[Pkg-cracklib-commits] [pkg-cracklib] 02/02: Fix "python-cracklib accepts anything" by modifying debian/patches/libcrack2-error-safer-check-varian.patch to perform proper error message copying (Closes: #737040)

Sat Feb 1 20:11:14 UTC 2014

This is an automated email from the git hooks/post-receive script.

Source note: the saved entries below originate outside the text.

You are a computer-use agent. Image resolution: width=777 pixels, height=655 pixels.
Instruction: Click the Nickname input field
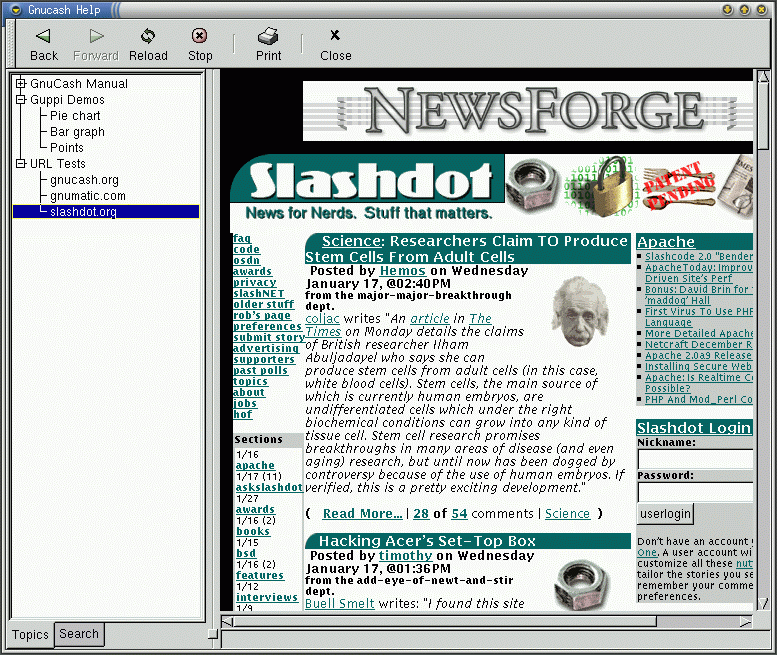[695, 460]
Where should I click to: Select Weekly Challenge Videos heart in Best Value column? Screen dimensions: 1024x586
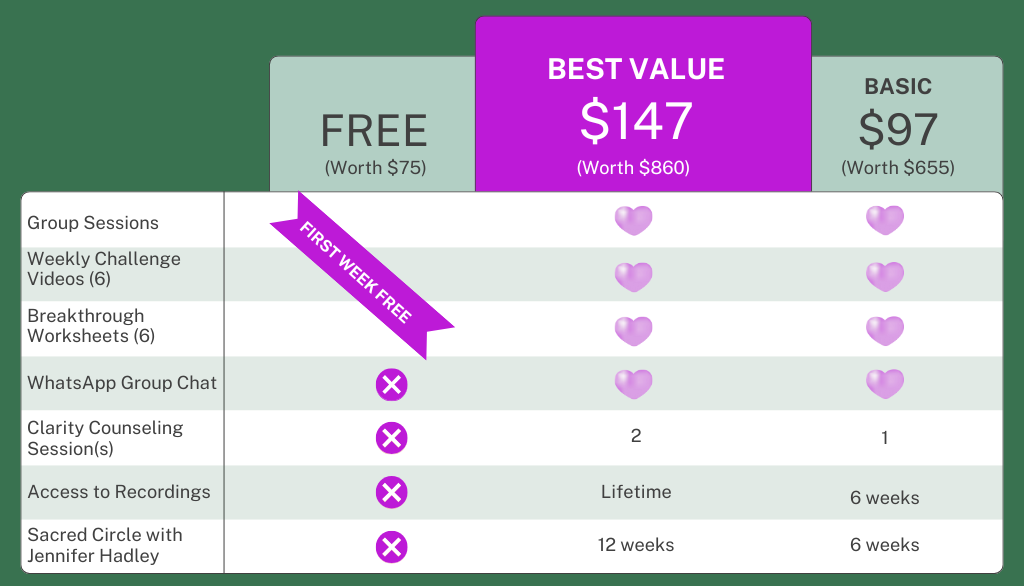click(633, 276)
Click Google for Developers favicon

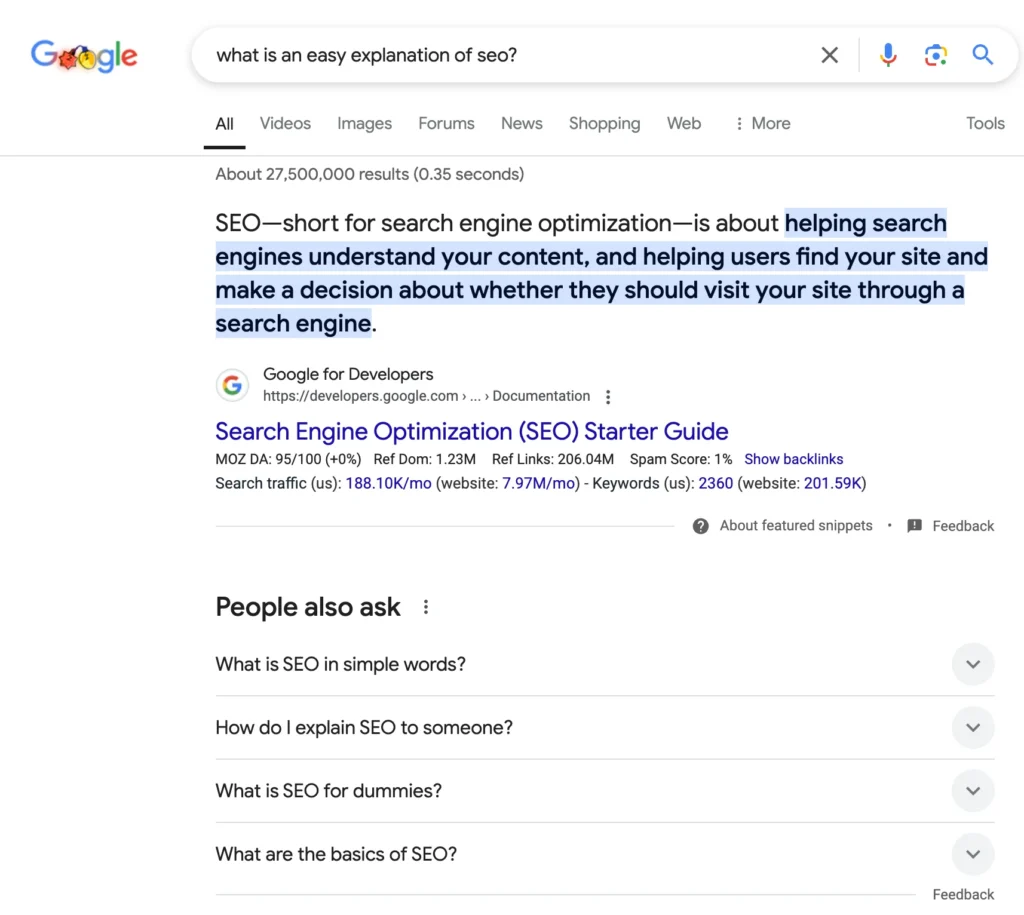coord(232,385)
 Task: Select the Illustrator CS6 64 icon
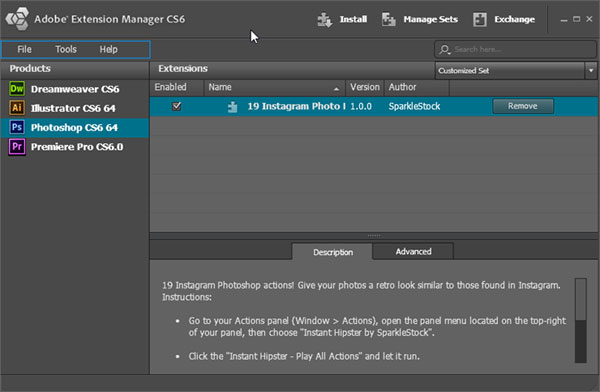[17, 108]
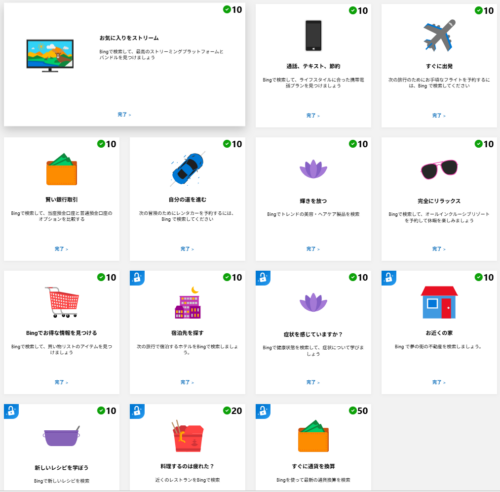Select the purple hotel building icon
The image size is (500, 492).
[x=188, y=303]
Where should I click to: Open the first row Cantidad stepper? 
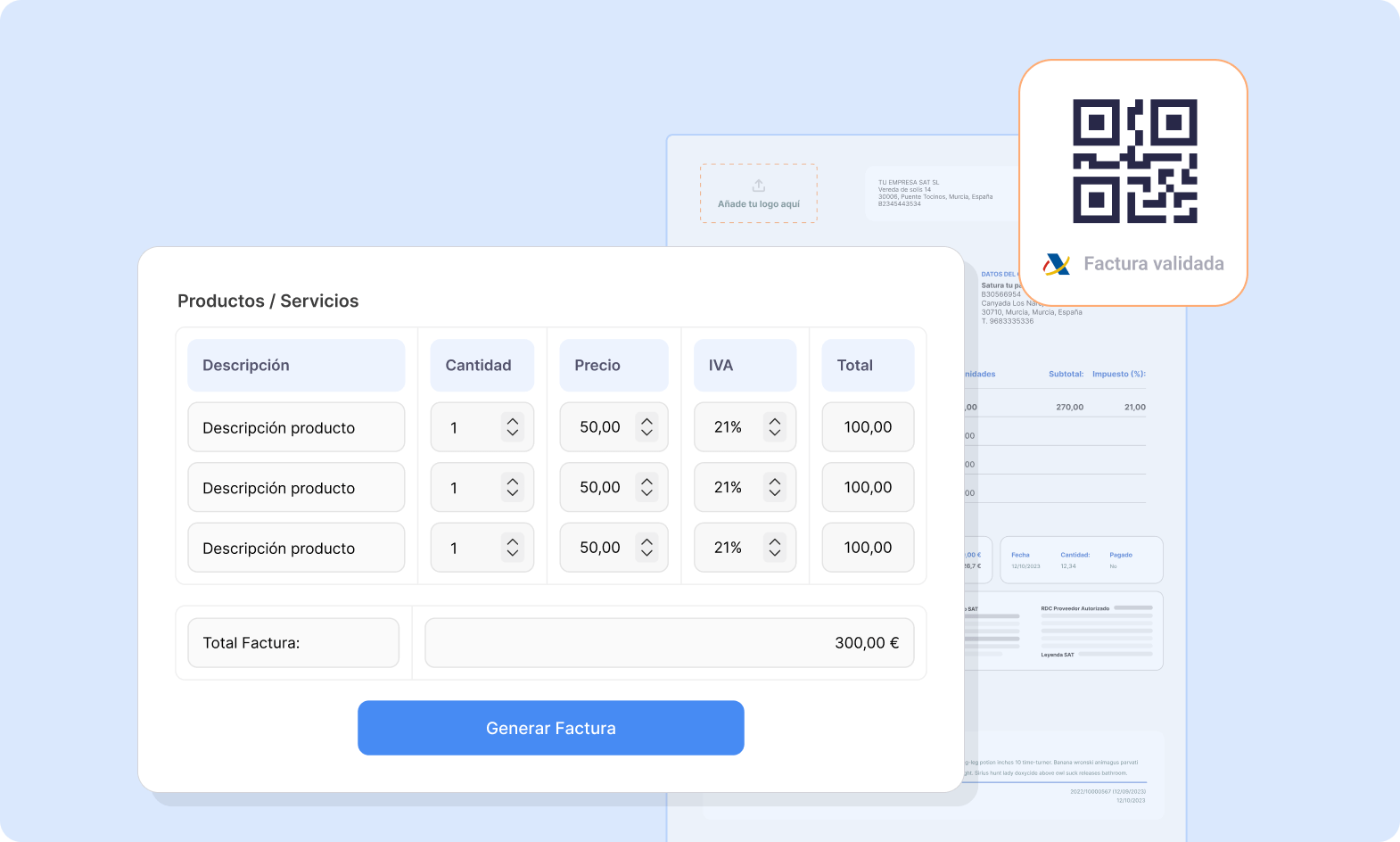(x=512, y=427)
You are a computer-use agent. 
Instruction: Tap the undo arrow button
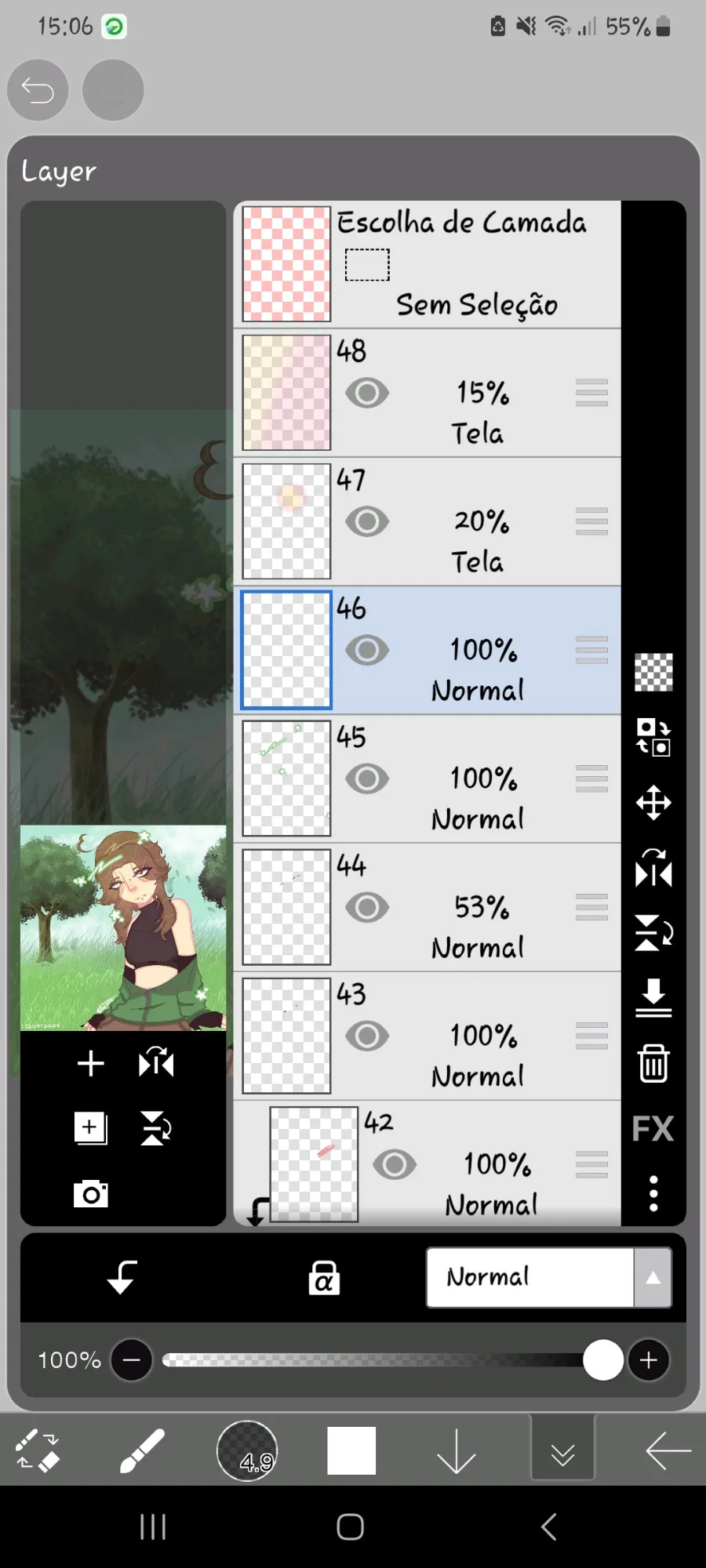(38, 90)
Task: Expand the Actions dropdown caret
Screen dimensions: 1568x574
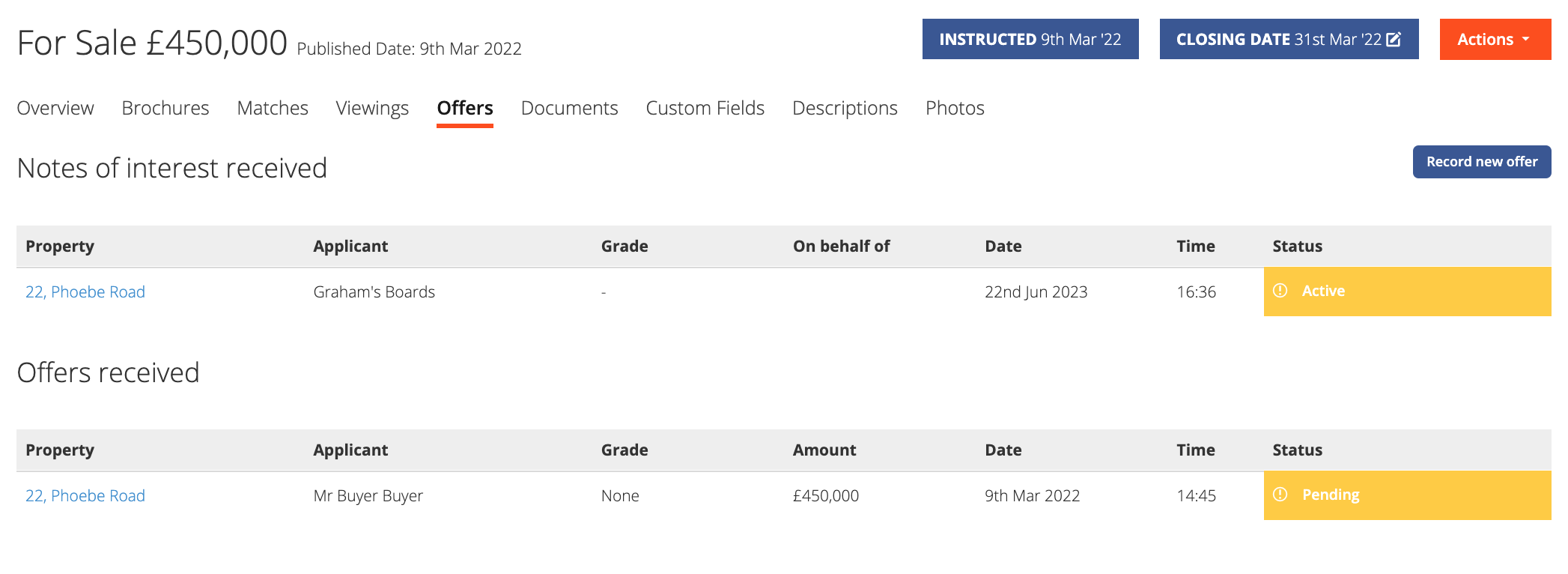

jandd pushed a commit to branch master
in repository pkg-cracklib.

commit 4ed7df3abc9a462f4bb5e95135099a849d151556
Author: Jan Dittberner <jandd at debian.org>
Date:   Sat Feb 1 21:07:07 2014 +0100

    Fix "python-cracklib accepts anything" by modifying debian/patches/libcrack2-error-safer-check-varian.patch to perform proper error message copying (Closes: #737040)
---
 debian/changelog                                   |  3 ++
 .../libcrack2-error-safer-check-variant.patch      | 32 ++++++++++++++++------
 2 files changed, 26 insertions(+), 9 deletions(-)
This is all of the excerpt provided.